• _WHAT IS NEEDED_: The records that follow are to be repeated exactly, with the pictures removed.

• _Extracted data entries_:

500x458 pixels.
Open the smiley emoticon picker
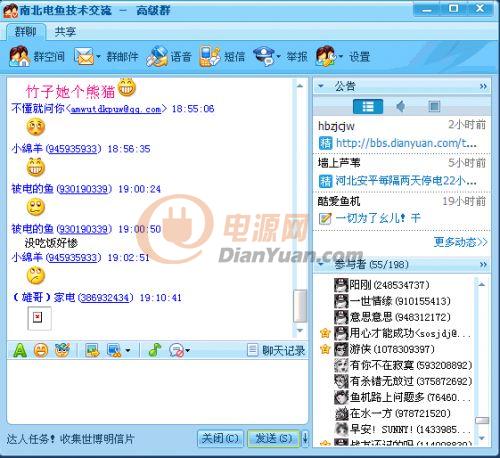pyautogui.click(x=41, y=350)
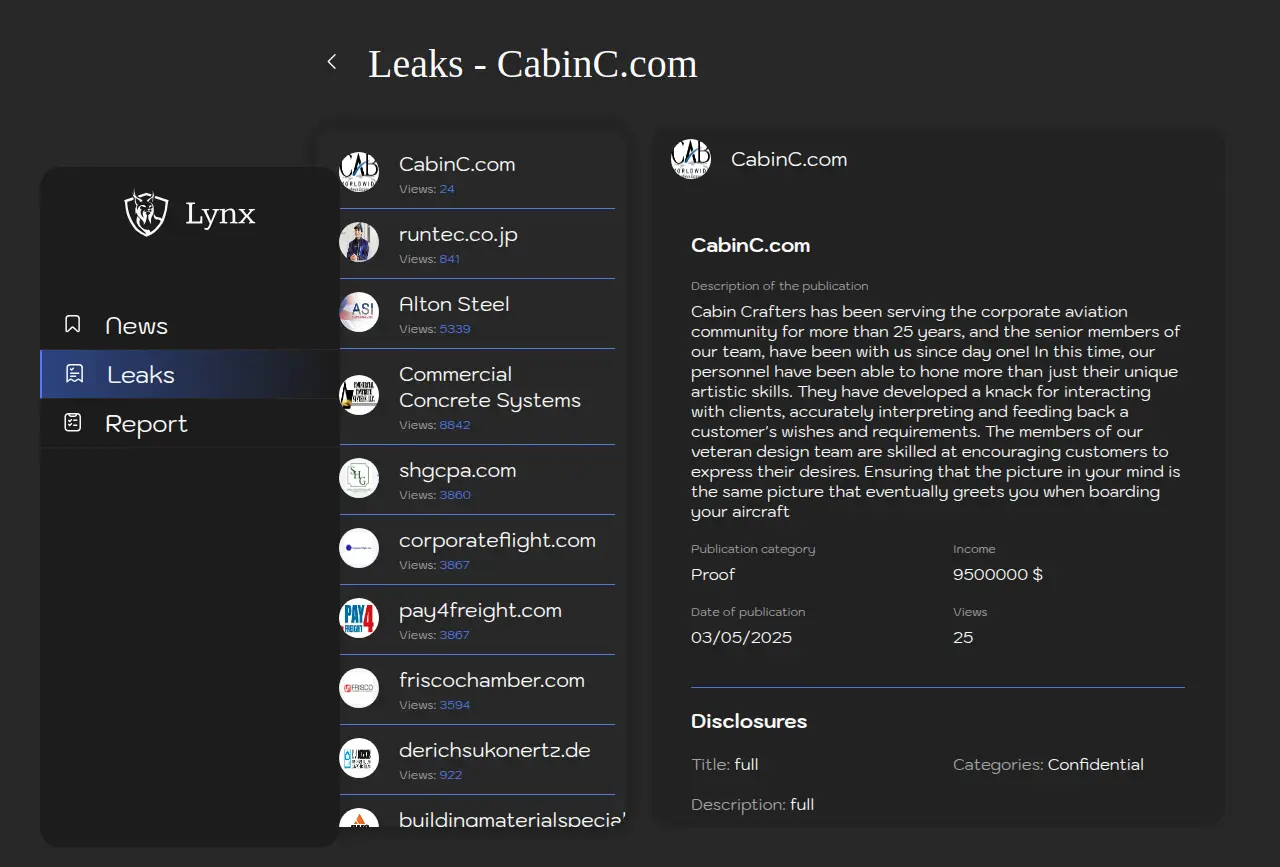Screen dimensions: 1280x867
Task: Click the Report checklist icon
Action: [73, 423]
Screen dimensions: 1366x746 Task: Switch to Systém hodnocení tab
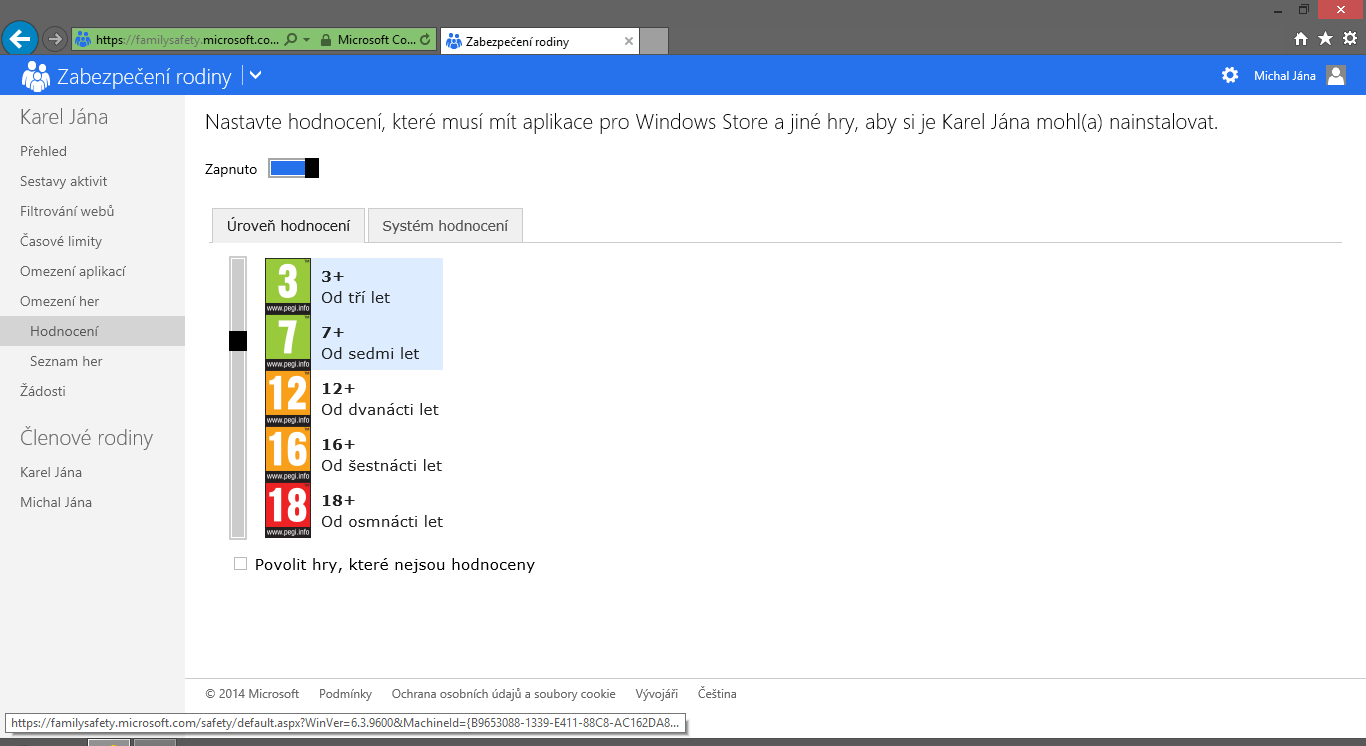[445, 226]
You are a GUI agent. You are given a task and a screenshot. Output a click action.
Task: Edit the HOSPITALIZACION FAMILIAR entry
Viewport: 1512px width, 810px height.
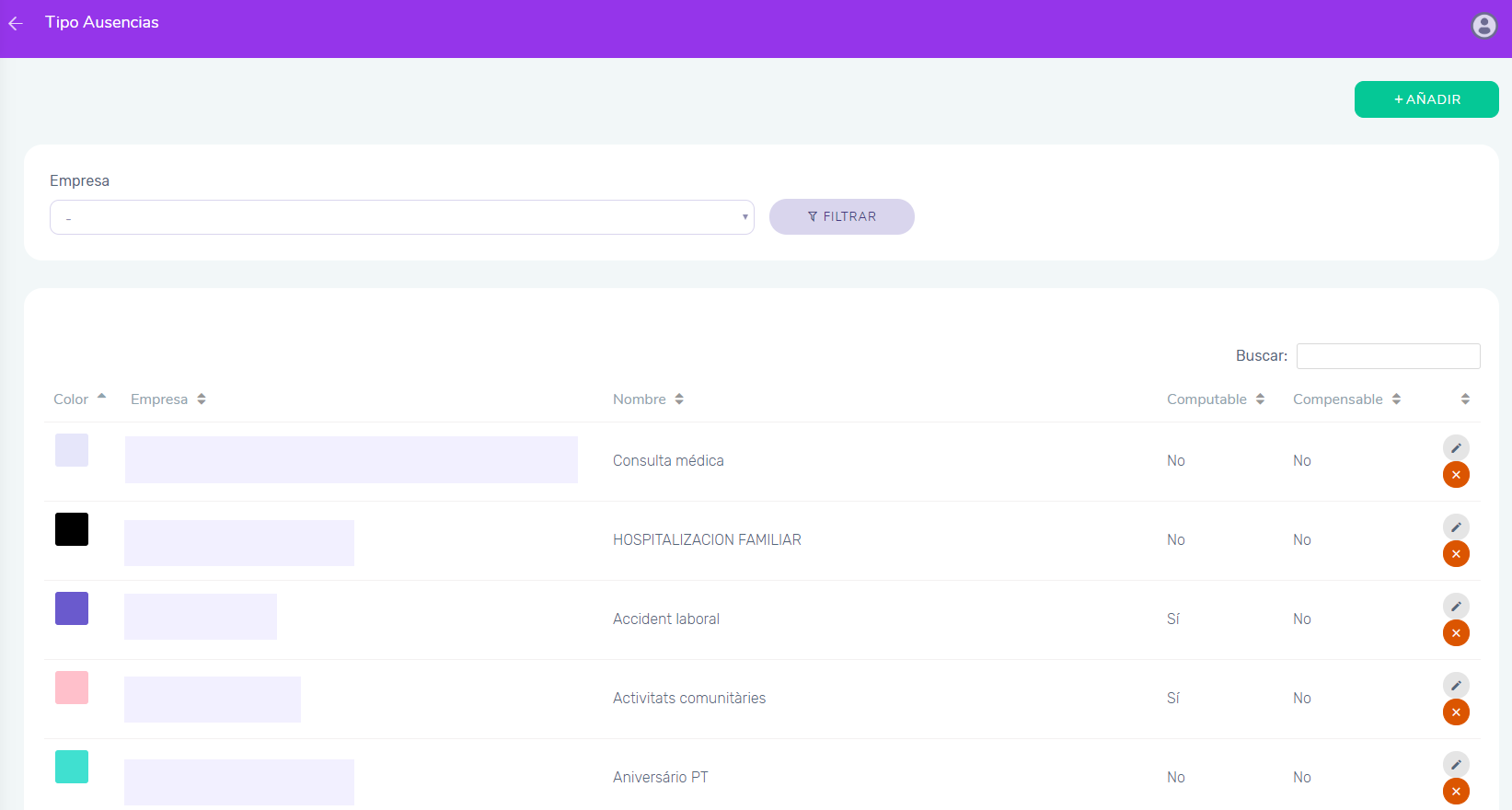(x=1456, y=527)
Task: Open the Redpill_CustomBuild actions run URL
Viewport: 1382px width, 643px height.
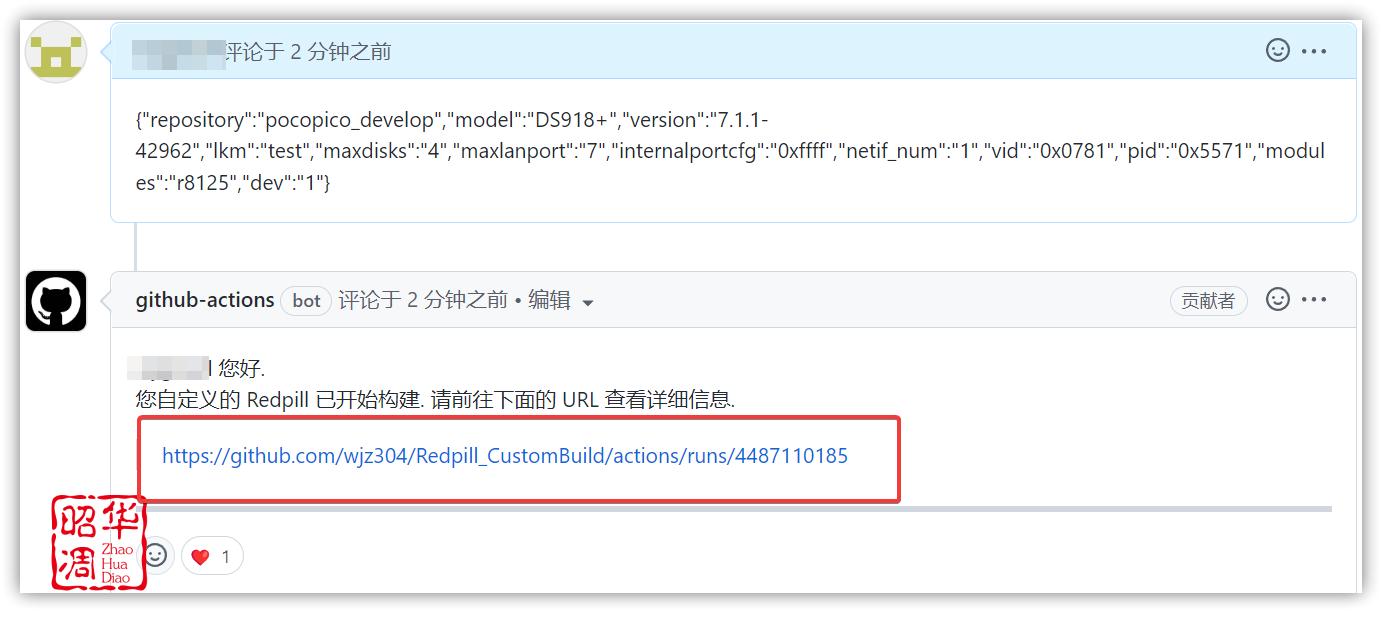Action: [504, 456]
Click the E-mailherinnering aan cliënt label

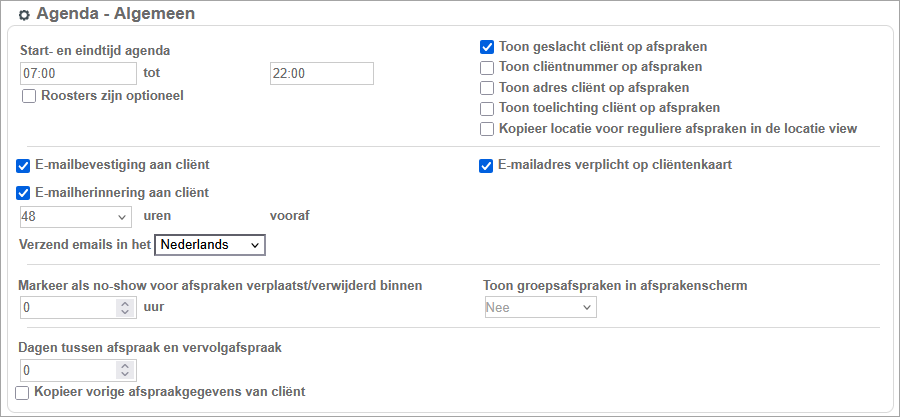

• _ANSWER SECTION_:
500x458 pixels.
Open the smiley emoticon picker
pyautogui.click(x=41, y=350)
Screen dimensions: 1280x867
Task: Click the Report checklist icon
Action: [73, 423]
Screen dimensions: 1366x746 Task: Switch to Systém hodnocení tab
[445, 226]
You are a GUI agent. You are given a task and a screenshot. Output a click action.
Task: Edit the HOSPITALIZACION FAMILIAR entry
Viewport: 1512px width, 810px height.
(x=1456, y=527)
Task: Open the Redpill_CustomBuild actions run URL
Viewport: 1382px width, 643px height.
Action: [504, 456]
Click the E-mailherinnering aan cliënt label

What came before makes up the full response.